Select all lines holding the word "agent" from the entries that follow.
Data excerpts: Begin
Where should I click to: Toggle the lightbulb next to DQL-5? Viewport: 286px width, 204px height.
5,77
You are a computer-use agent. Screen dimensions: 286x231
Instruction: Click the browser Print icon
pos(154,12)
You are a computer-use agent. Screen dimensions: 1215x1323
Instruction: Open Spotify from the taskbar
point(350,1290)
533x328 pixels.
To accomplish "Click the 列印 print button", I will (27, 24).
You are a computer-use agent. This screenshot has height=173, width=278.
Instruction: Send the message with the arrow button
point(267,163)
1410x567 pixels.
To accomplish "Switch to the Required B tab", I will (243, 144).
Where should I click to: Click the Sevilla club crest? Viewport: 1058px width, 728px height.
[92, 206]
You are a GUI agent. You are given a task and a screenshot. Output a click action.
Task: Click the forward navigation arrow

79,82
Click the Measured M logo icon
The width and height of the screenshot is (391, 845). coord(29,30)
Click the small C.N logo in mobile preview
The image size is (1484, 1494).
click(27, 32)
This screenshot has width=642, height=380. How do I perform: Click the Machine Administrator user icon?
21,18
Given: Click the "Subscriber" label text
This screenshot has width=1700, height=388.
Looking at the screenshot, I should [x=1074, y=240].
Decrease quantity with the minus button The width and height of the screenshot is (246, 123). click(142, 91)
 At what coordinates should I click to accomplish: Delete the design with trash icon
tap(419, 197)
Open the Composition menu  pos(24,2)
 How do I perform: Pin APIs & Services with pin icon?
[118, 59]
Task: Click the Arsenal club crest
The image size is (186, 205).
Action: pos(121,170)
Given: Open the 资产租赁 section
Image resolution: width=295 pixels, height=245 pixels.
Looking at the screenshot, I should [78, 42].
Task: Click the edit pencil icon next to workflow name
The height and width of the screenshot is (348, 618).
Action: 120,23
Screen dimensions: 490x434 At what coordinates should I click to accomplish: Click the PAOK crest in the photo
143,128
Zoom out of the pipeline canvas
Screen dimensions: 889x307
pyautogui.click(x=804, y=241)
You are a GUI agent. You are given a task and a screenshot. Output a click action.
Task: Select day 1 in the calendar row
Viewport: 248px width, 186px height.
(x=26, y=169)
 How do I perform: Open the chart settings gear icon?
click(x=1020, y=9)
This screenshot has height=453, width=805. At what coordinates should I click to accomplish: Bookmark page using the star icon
Data excerpts: End
• **Your solution**
You are a computer-use agent. Screen dimensions: 286x231
You are a computer-use agent. Screen dimensions: 1215x1323
You are a computer-use agent. This screenshot has height=173, width=278.
You are a GUI agent. You are given a task and a screenshot. Output a click action.
You are a GUI agent. You are given a task and a screenshot. Output a click action.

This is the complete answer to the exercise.